4 (a) Determine the shape factor of a rectangular section of breadth 'b' and depth 'd'.
6 M
4 (b) Find out the collapse load for a propped cantilever subjected to a uniformly distributed load/unit length. The plastic capacity of the beam is Mp.
14 M

5 (a) What is lug angle and why is it not preferred? Explain.
6 M
5 (b) Design an unequal single angle section to acts as a tic member of length 1.56m in a roof truss, if it is to carry an axial load of 60 kN, when subjected to possible reversal of stress into compression resulting from the action of wind or earthquake. Design welded connection.
14 M

6 (a) A column square in cross section (plan) of side 360mm consists of 4 angles of ISA 80×80×10 mm at each corner with suitable lacing. Find the load carrying capacity of the column, if the height of the column is 5 m and effectively held in position at both ends, but not restrained against rotation.
6 M
6 (b) Design a single angle strut for a roof truss carrying a compressive load of 100 kN. The length of strut between c/c intersections is 210cm. Also design bolted end connection with 4.6 grade bolt.
14 M

7 (a) Distinguish between the slab base and gusseted base and draw a neat sketch of sectional elevation of gusseted base indicating the salient features.
6 M
7 (b) A built up column consist of ISHB [email protected] 674 N/m with 400 × 20 mm flange plates carries an axial load of 1800 kN. Design a suitable gusseted base. Bearing strength of concrete is 0.45 fck.
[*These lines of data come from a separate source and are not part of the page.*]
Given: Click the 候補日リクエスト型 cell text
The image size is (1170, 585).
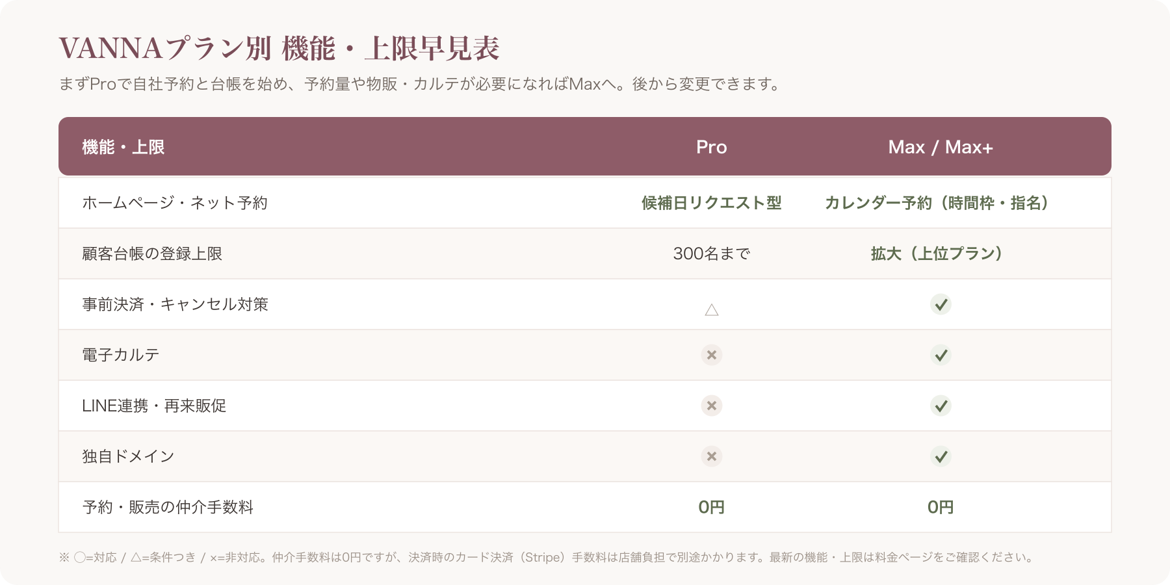Looking at the screenshot, I should pos(712,203).
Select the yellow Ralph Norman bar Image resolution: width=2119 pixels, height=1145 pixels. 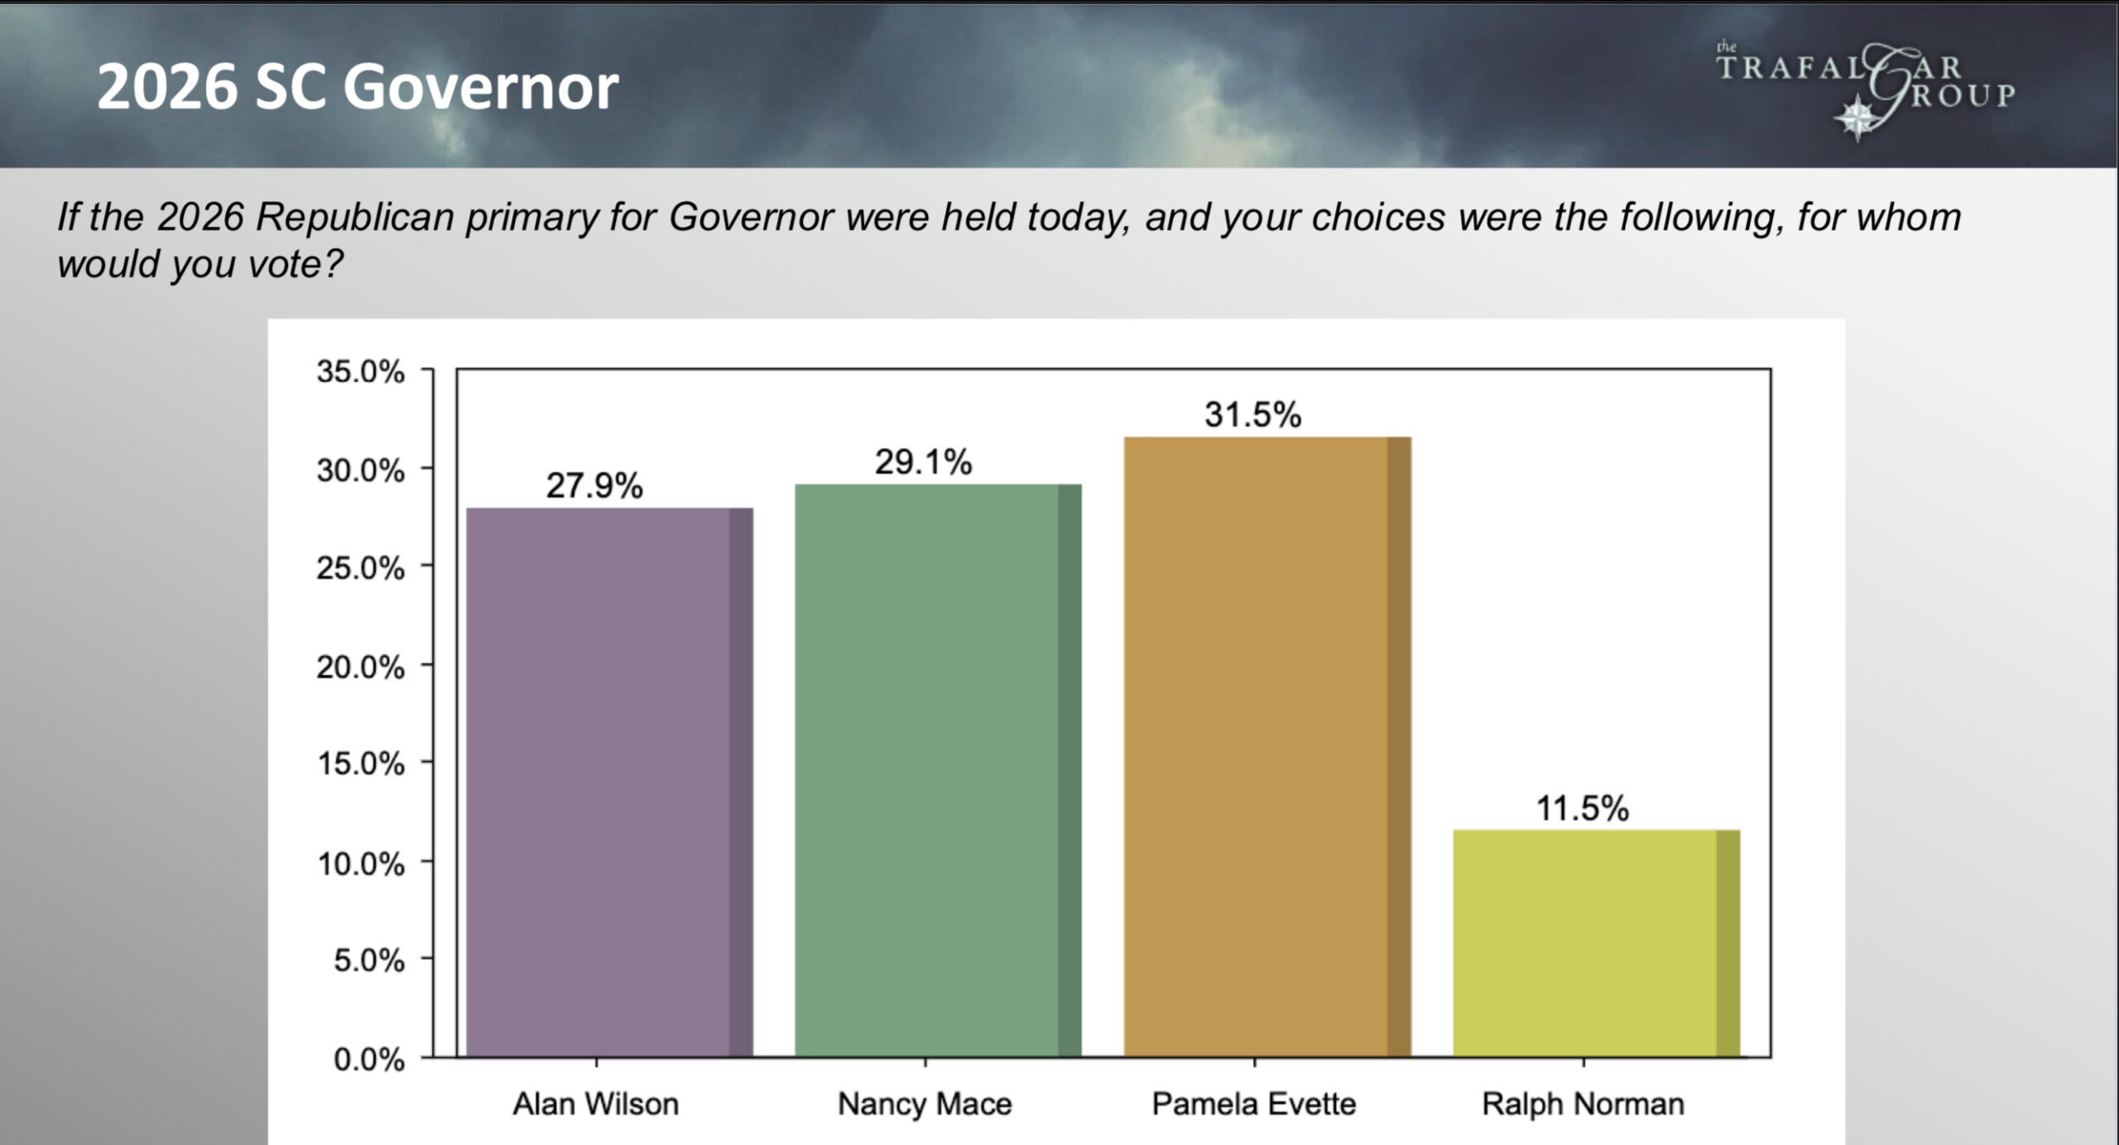coord(1597,944)
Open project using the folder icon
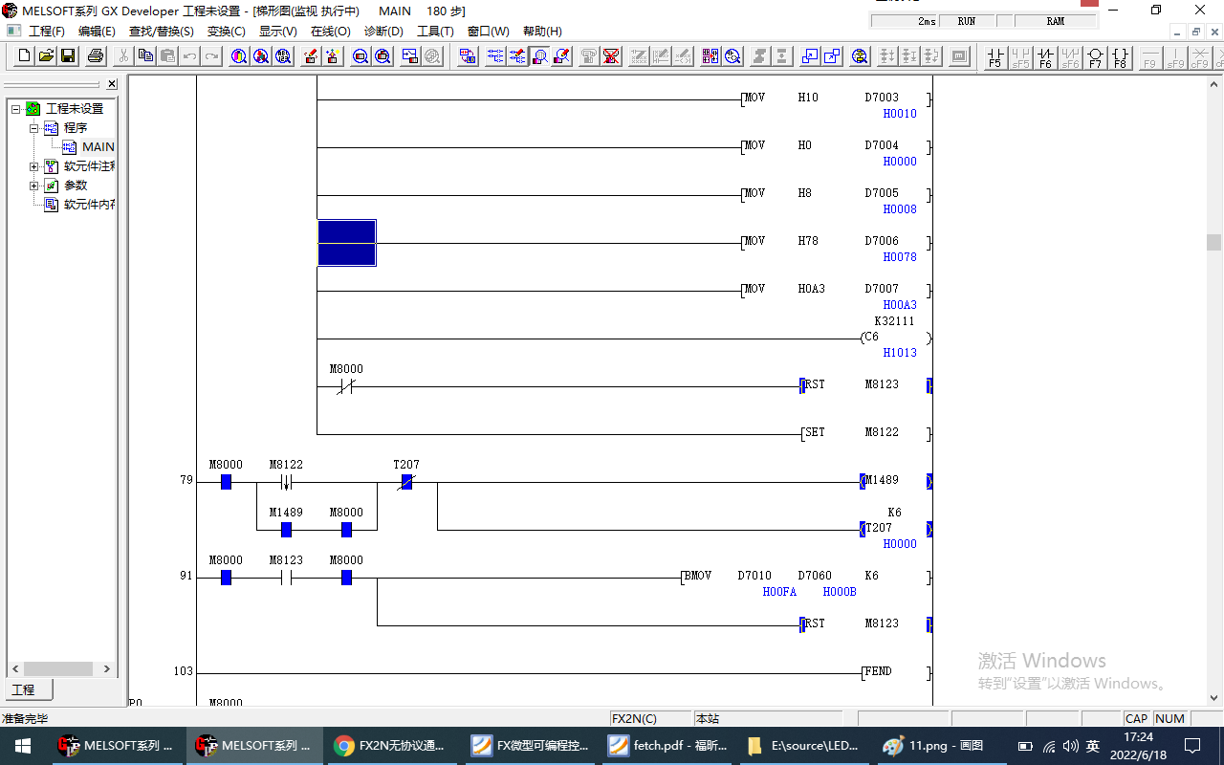Screen dimensions: 1224x765 46,56
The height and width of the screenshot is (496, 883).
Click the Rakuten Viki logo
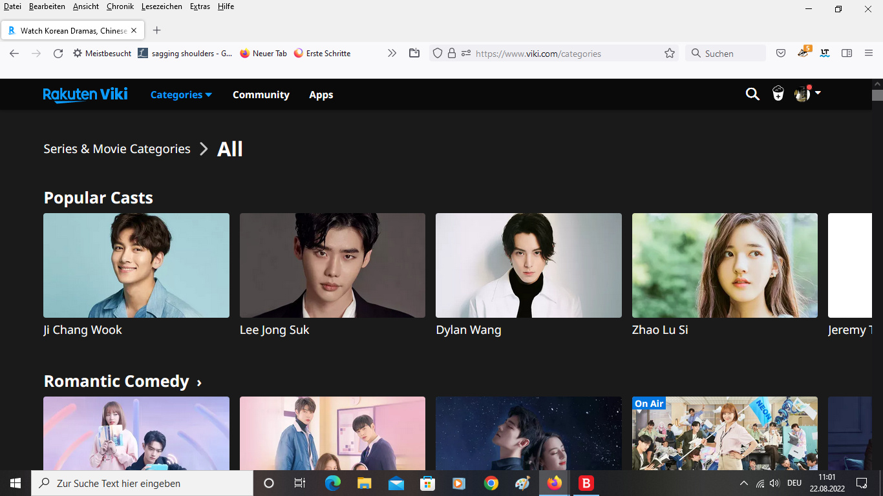[x=85, y=94]
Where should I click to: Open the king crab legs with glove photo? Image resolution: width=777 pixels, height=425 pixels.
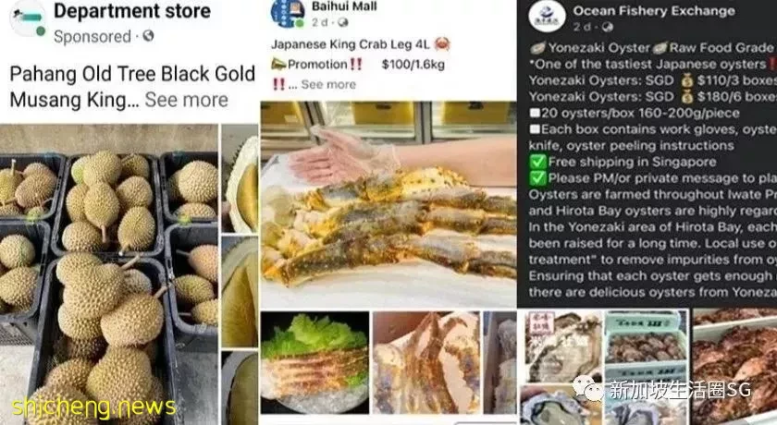[388, 204]
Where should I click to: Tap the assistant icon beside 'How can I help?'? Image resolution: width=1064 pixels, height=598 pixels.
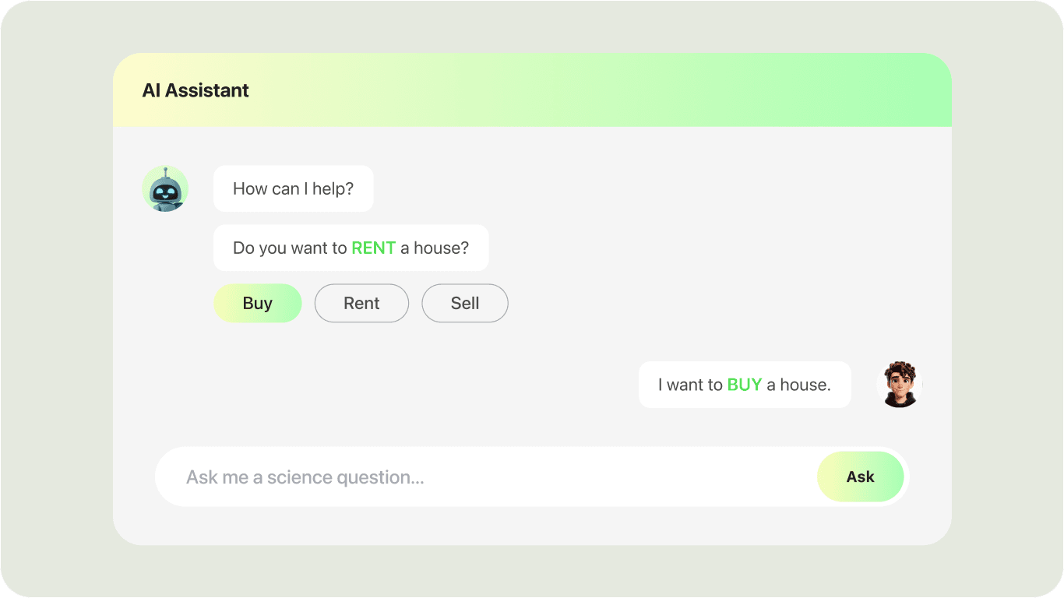[165, 188]
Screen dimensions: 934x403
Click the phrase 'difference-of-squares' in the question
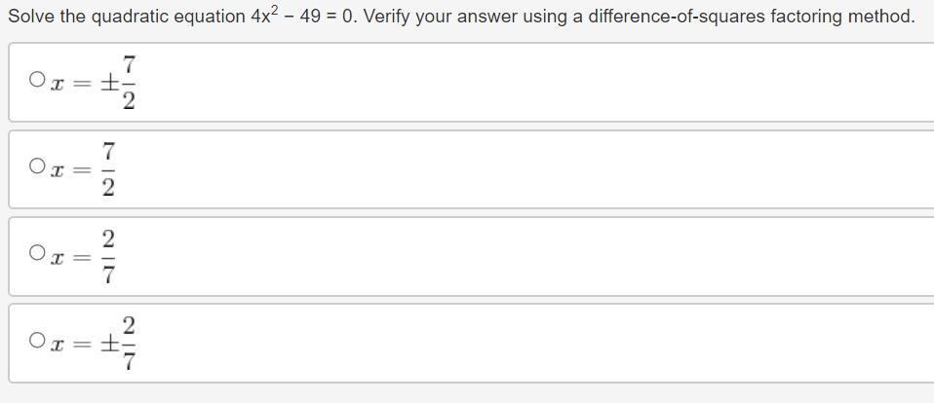click(x=676, y=16)
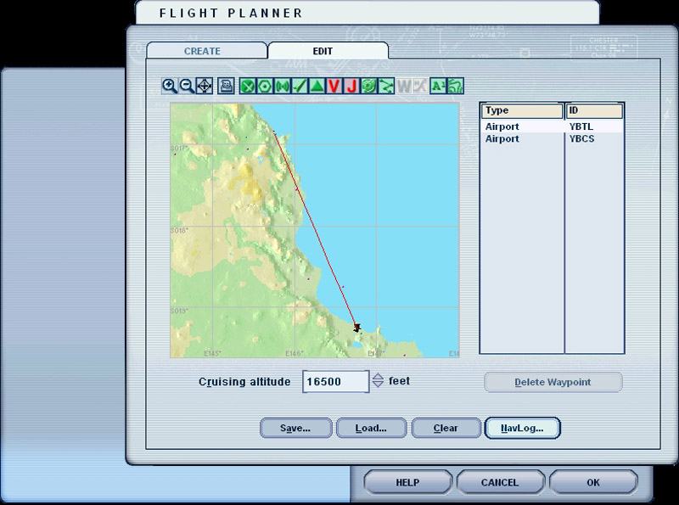
Task: Increase cruising altitude using up arrow
Action: [379, 378]
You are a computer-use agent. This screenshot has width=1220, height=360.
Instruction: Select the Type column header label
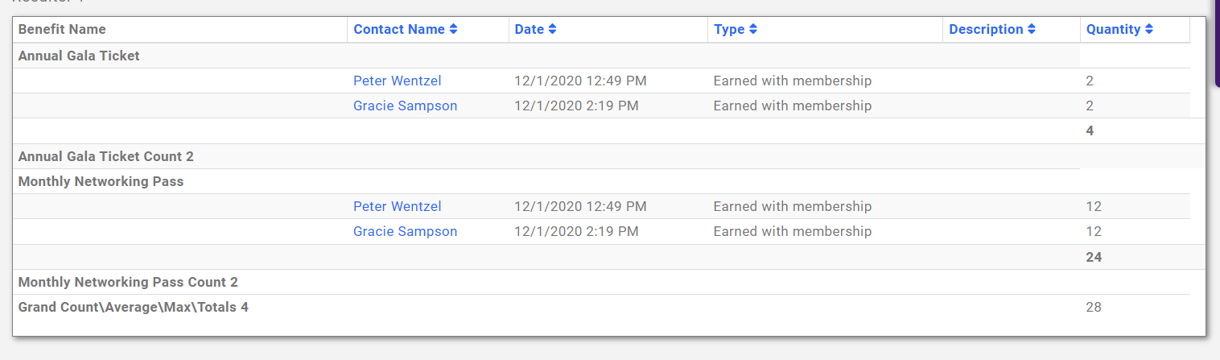click(x=729, y=30)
Assume M25 grade concrete and M20 bolts of grade 5.6 SBC of soil = 180 kN/m2.
14 M

8 (a) Distinguish between laterally restrained and unrestrained beams with the help of sketches.
6 M
8 (b) A roof of a hall measuring 5×12m consist of 120mm thick RCC slab supported on steel I-section spaced at 3.0m c/c. Take live load 3.5 kN/m2 and finishes 1.5 kN/m2. Bearing of wall=400 mm, the beam is laterally restrained. Design one of the interior beam supporting the roof. Check for shear moment capacity and deflection.